Nun musste ich mich aber auch langsam ausrüsten. Eine Lederjacke von Harro war eine erste sinnvolle Investition fürs Motorrad fahren. Eine Regenkombi, orange, billig und nicht ganz dicht, kam dazu. Das Motorrad fahren im Regen wurde so erträglicher. Billige Arbeitsstiefel wurden kurzerhand in Motorradstiefel umbenannt. Natürlich alles ohne Knieschützer oder Protektoren. An den Ellenbogen gab es lediglich doppeltes Leder.

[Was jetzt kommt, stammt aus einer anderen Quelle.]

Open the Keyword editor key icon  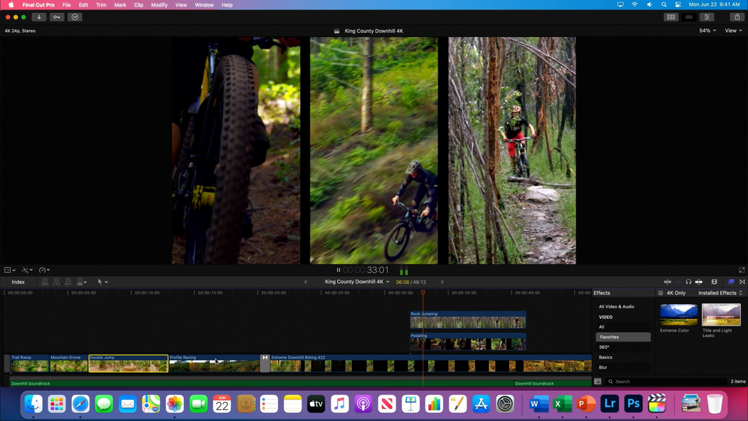(56, 16)
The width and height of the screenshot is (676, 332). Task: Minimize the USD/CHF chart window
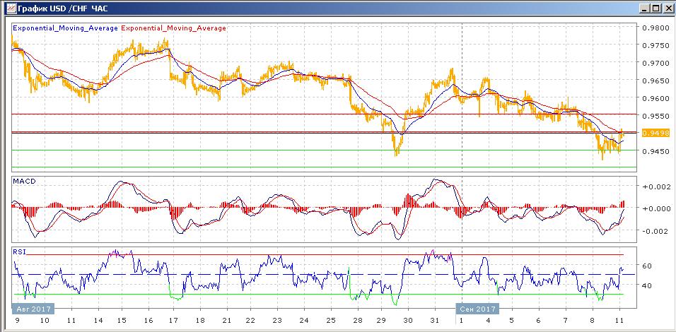(644, 8)
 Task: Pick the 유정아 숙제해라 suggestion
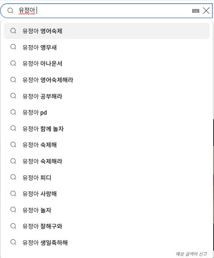pyautogui.click(x=106, y=161)
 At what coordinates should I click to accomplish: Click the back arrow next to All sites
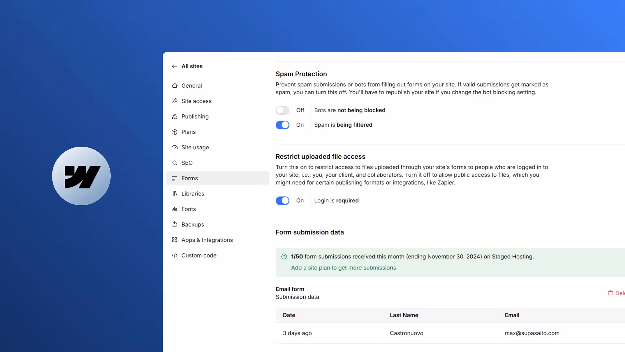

Zusammen mit Freunden leisteten wir uns dann bald durch eine Sammelbestellung billige Kunstleder Motorradanzüge für je 100 DM. Ja richtig, Kunstleder. Unter dem heutigen Sicherheitsdenken der Motorradbekleidung undenkbar. Bei einem Sturz wurde die Kombi vom Asphalt gnadenlos zerrissen und Teile des Kunststoffs brannte sich in die Haut. Ein halbes Jahr später konnte ich Gott sei dank eine gebrauchte Motorradausrüstung günstig erwerben. Diese bestand aus einem zweiteiligen Lederkombi von Erbo, Motorradstiefel aus Rindsleder, einem Vollvisier Motorradhelm von Römer und einem Tankrucksack von Harro Typ Elefantenboy. Dieser Tankrucksack war damals das beste auf dem Markt und hielt ein Leben lang.

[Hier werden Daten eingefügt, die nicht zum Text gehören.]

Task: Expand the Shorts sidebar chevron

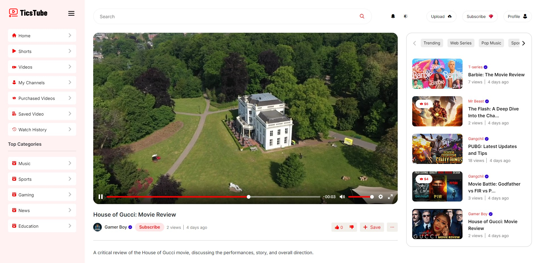Action: tap(70, 51)
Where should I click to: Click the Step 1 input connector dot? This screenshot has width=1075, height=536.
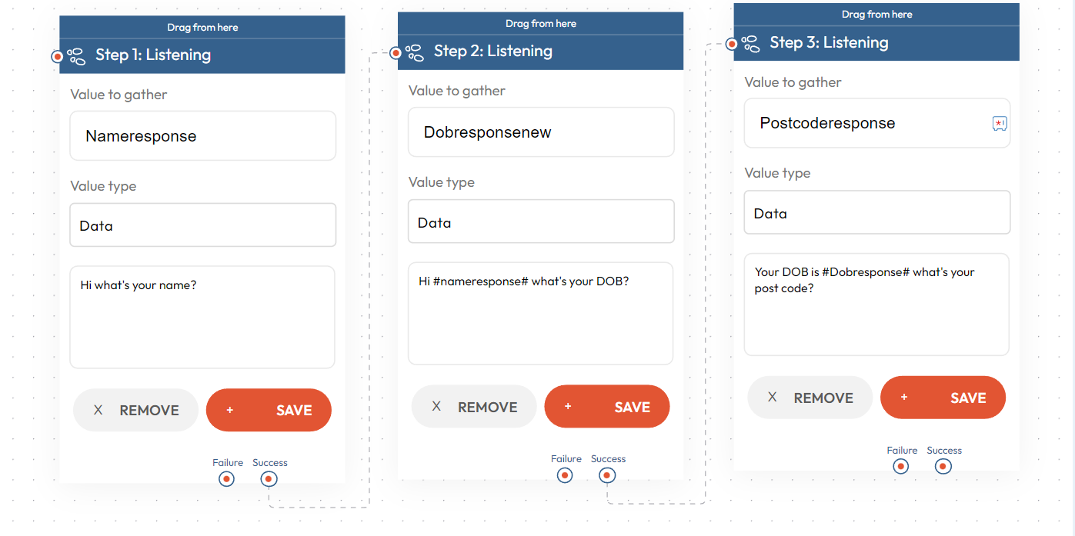pos(58,56)
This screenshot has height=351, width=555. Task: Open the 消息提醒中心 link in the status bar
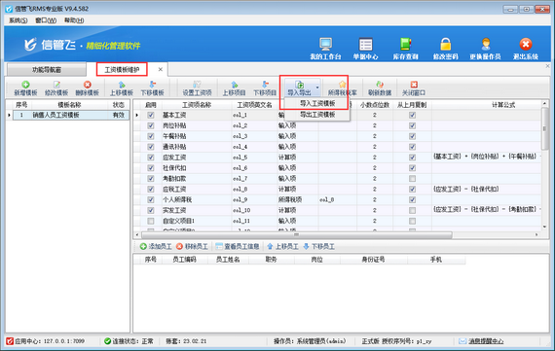click(x=486, y=341)
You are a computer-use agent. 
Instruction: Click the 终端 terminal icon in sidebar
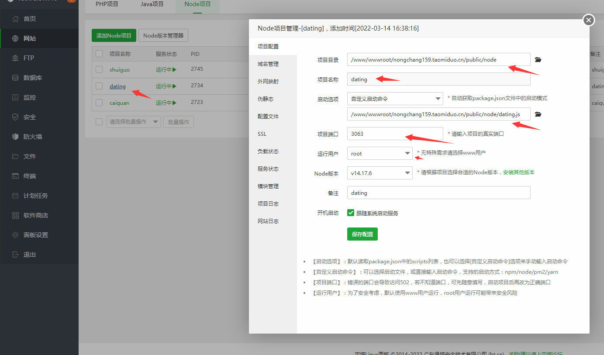coord(16,176)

Auf der kleinen Zündapp traute ich mich nicht den Vollvisierhelm zu tragen und fuhr weiter mit meinem Jethelm.
Aber die Tage gingen vorrüber, für mich natürlich viel zu langsam, und ich wurde 18 Jahre alt. Mein nächstes Motorrad hatte ich durch Arbeit hart erspart. Es sollte eine Yamaha RD 250 werden. Natürlich wurde dieses Zweirad schon gekauft, bevor ich den Motorradführerschein besaß. Zur damaligen Zeit konnte man ein japanisches Motorrad kaum im Serienzustand fahren. So wurden die Serienreifen, obwohl nagelneu, demontiert und deutsche Motorradreifen der Marke Metzeler aufgezogen. Auch mußte der Scheinwerfer gegen einen H4 Einsatz getauscht werden, da Nachtfahrten mit diesem Motorrad sonst gefährlich waren. Bei der Yamaha wurde auch die Übersetzung geändert und ein vorhandener, aber aus unerfindlichen Gründen gesperrter, sechster Gang freigelegt.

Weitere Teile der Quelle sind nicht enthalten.